__THE PROBLEM__. When the data below is printed, every line must match exactly and the images must be absent.

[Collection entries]
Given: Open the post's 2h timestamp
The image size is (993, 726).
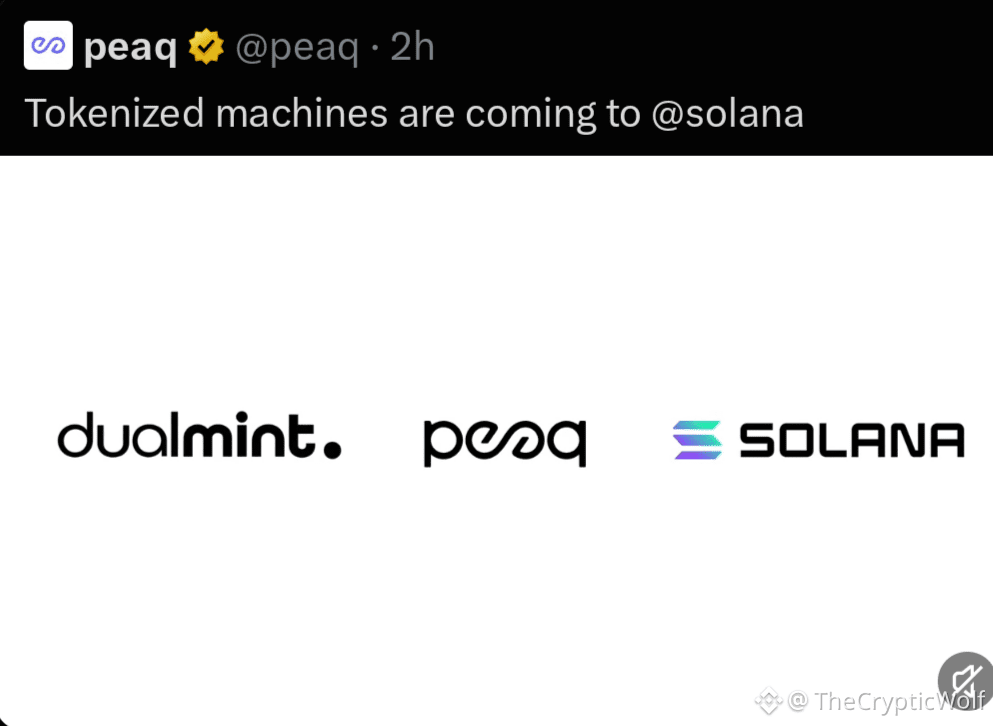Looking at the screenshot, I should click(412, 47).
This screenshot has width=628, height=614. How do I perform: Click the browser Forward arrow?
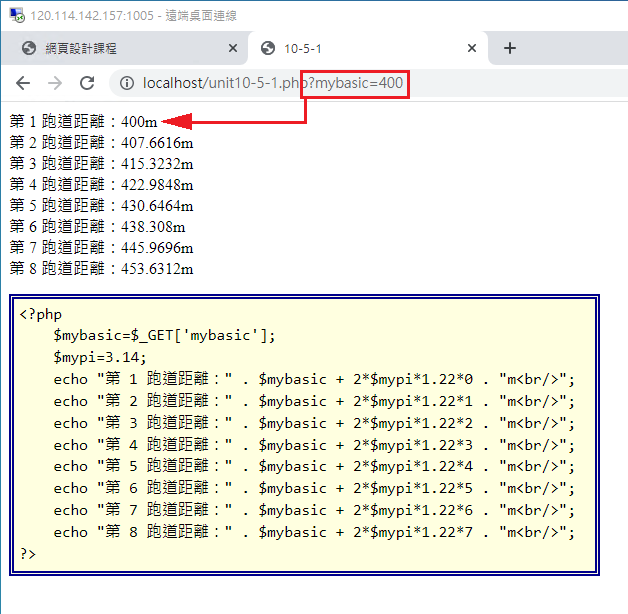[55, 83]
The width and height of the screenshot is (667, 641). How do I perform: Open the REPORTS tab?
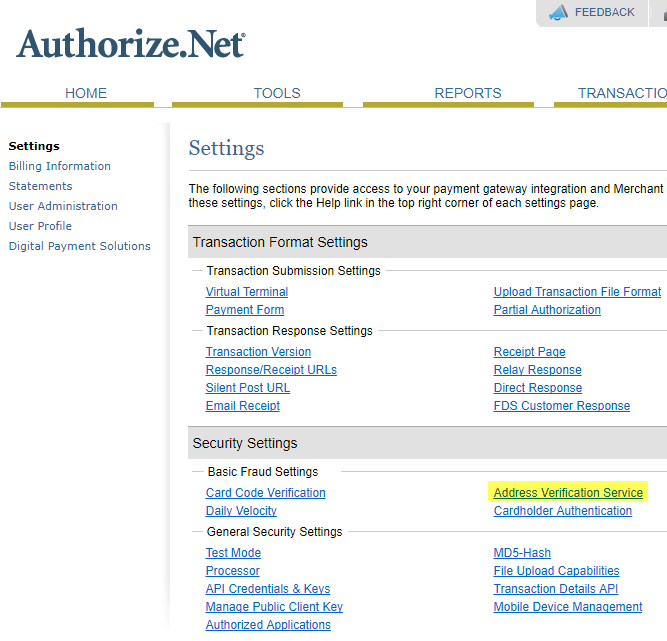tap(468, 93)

__RESPONSE BOX__.
Given: Open the post's 2h timestamp
The image size is (993, 726).
Looking at the screenshot, I should click(412, 47).
This screenshot has width=628, height=614. How do I perform: Click the browser Forward arrow?
[55, 83]
The width and height of the screenshot is (667, 641). How do I perform: Open the REPORTS tab?
tap(468, 93)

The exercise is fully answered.